41. Dirga Yang Gelisah

45.1K 3.2K 138
                                    

"41. Dirga Yang Gelisah."

*****

"Hubungi Agam saja, minta dia yang jemput Tara, oke?"

Jas berwarna abu-abu tua yang sengaja disamakan oleh Andien dengan blazer miliknya itu disampirkan oleh Dirga di punggung kursi ruang kerjanya. Dirga tidak nampak santai siang ini, penyebabnya tidak lain adalah karena jadwal yang sangat padat seminggu belakangan.

Waktu bersama Andien sudah jelas semakin berkurang sejak seminggu itu, walau tetap bertemu di rumah, tetapi itupun terkadang cukup larut malam dan Andien sudah terlanjur terlelap.
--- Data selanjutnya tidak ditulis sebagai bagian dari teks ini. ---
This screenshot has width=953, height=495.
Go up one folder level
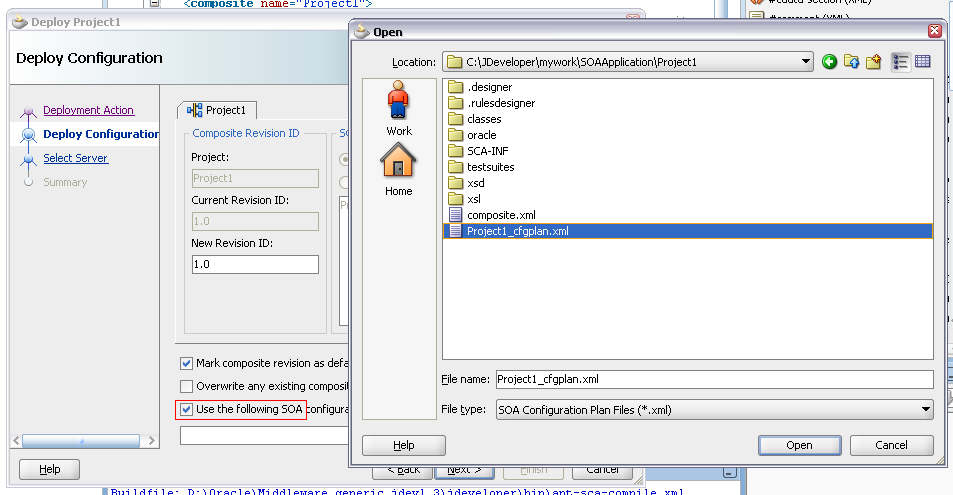coord(852,62)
"No, Mas. Kalau mas emang mau perbaikin hubungan mas sama Tara dan pengen nggak ada canggung-canggung lagi, ini cara terbaik buat mulainya. Mas atau Andien harus selalu anter jemput Tara sekolah. Kalau nggak dibiasain, nggak akan bisa, mas."

Sekiranya sudah sebulan Dirga berusaha meluangkan waktu untuk mendamaikan hubungannya dengan keponakannya, Tara. Memang tidak mudah, Dirga akui. Tetapi kesalahannya itu tidak mau ia biarkan berlanjut hingga Tara beranjak dewasa.

Entah kenapa Dirga merasa dirinya sangat bodoh, apa yang mendorong dirinya selama ini sampai selalu menutup hati nuraninya untuk Tara, keponakannya yang bahkan tidak bersalah itu.

"Tapi satu jam lagi saya akan pergi ke proyek, setelah itu menghadiri jamuan makan sampai malam. No time to be with you?"

Dirga merasa berat hati membiarkan Andien pergi sekarang. Jam makan siang adalah waktu lain dimana Dirga bisa memiliki kesempatan untuk makan dan berdua dengan Andien. Kalau gadis itu pergi menjemput Tara sekarang, lalu dirinya bagaimana?

"Udah dibilangin nggak boleh egois dulu, ih. Nanti pulangnya kan bisa sama Andien lagi." gadis itu merenggut kesal, jujur saja belakangan ini Dirga memang sering mengeluhkan soal waktu. Mengeluh tidak ada waktu untuk makan siang bersama, makan malam bersama, mengobrol santai bersama, dan waktu kebersamaan lainnya.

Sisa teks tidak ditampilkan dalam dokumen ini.